TYDZIEŃ 20 W OBIEKTYWIE

Aż trudno mi uwierzyć, że już od dwudziestu tygodni tworzę tę serię „w obiektywie”, jeszcze chwila i będziemy na półmetku! Wypadałoby niedługo zrobić kolejny przegląd naszych planów i celów na 2013 rok, żeby nie obudzić się później… za późno. A co się u mnie działo w tym tygodniu? Zapraszam do czytania.

 

Kilka słów o zdjęciach z tego tygodnia…

1. Taka mała niespodziewajka.

2. Ten Pan co rano „robi mi dzień”, bez względu na to którą nogą wstanę. Kładzie się taki borok na podłodze prosto pod nogami i patrzy tak, że no przecież się nawet nie da na niego gniewać ;)

3. Przesłanie „Your dream job does not exist. You must create it.” towarzyszy mi każdego dnia i dodaje motywacji.

4. Poważnie zastanawiam się nad przerzuceniem się na autobusy, wkurza mnie to bezczynne siedzenie w aucie, szczególnie gdy trafiam na korki – chętnie poczytałam sobie w czasie dojazdów jakąś książkę. No chyba, że pomyślę o audiobookach…

5. Jedna z większych przyjemności w tym tygodniu – już są! Polskie i naprawdę przepyszne.

6. Miejsce, które odwiedzam ostatnio z wieeelką przyjemnością. Zdjęcie zrobiłam w niedziele, kiedy cała sala przez jakiś czas była tylko dla mnie, bo nikomu innemu nie przyszło do głowy wybranie się poćwiczyć w niedzielny poranek.

7. Oj, nie warto. Gdzie się nie ruszę widzę te nieszczęsne Magnumy, w końcu musiałam spróbować. Różowy to kompletnie nieporozumienie, nie warto próbować, a już na pewno nie jest warto ruinować dla niego diety. Za to czarny – bardzo wytrawny, niczego sobie.

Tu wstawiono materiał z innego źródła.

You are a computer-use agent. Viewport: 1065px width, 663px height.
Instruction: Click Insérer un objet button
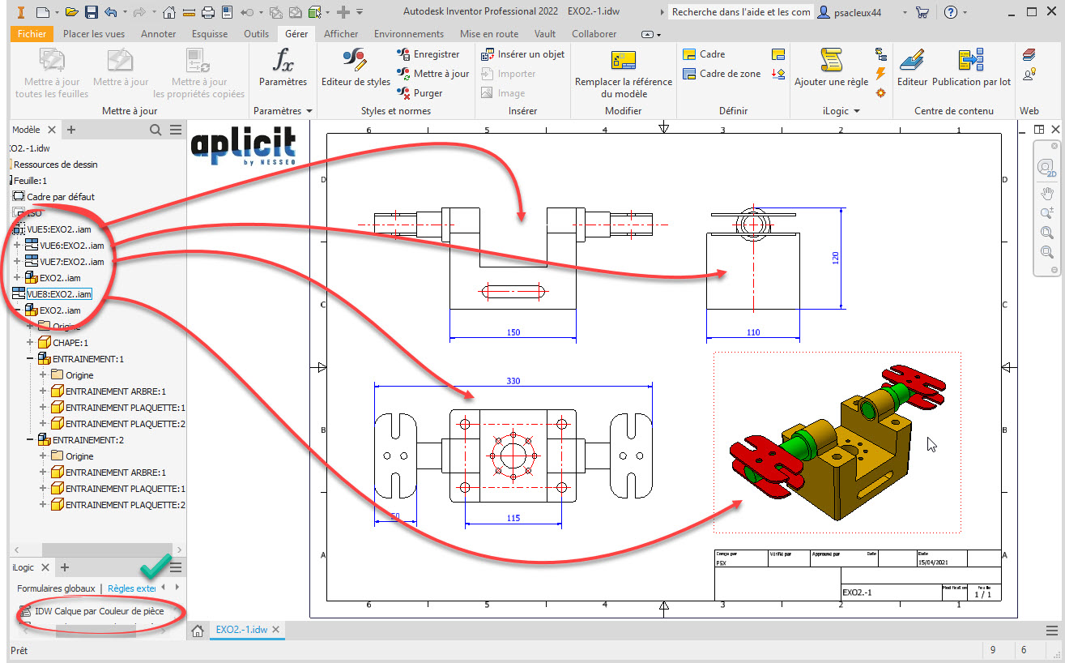522,54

8, 9. W weekend NARESZCIE trochę przygrzało i pozwoliło na ubranie czegoś innego niż długie spodnie. Przez ostatnie miesiące wszystkie weekendy jeśli chodzi o pogodę to były po prostu fatalne!

 

A teraz mam dla Was kilka rzeczy, które najbardziej zainteresowały i zainspirowały mnie w tym tygodniu w sieci:

świetny post na blogu Maiedae, rozpoczynający serię „Make it happen”, na pierwszy ogień poszedł temat partnerów w biznesie, wyborze odpowiedniego wspólnika i współpracownika – mam nadzieję, że kiedyś będę miała okazję poznać taką odpowiednią osobę

ciekawy artykuł na Life Skils Academy o pomyśle na regularne spotkania z bliskimi nam osobami – w biznesowym tonie, chciałabym to kiedyś wykorzystać

strasznie sympatyczna reklama Adidasa, do której uśmiecham się za każdym razem, gdy puszczają ją w tv ;)

genialny sposób na piękne rzęsy u Aliny Rose. Spróbuję dziś wieczorem! Uwielbiam jej bloga i już kiedyś Wam o nim pisałam. Nie znam drugiego bloga kosmetycznego prowadzonego z tak wielkim oddaniem. Podziwiam wkład pracy, kreatywność i pomysłowość w podejściu do każdego tematu. Nieustannie zastanawiam się skąd Alina bierze nowe pomysły na posty. Gdybym prowadziła bloga kosmetycznego weny zabrakłoby mi chyba po kilku tygodniach.

 

Mam nadzieję, że mieliście udany tydzień, a ten następny – który już się zaczął, będzie jeszcze lepszy. Do usłyszenia niedługo!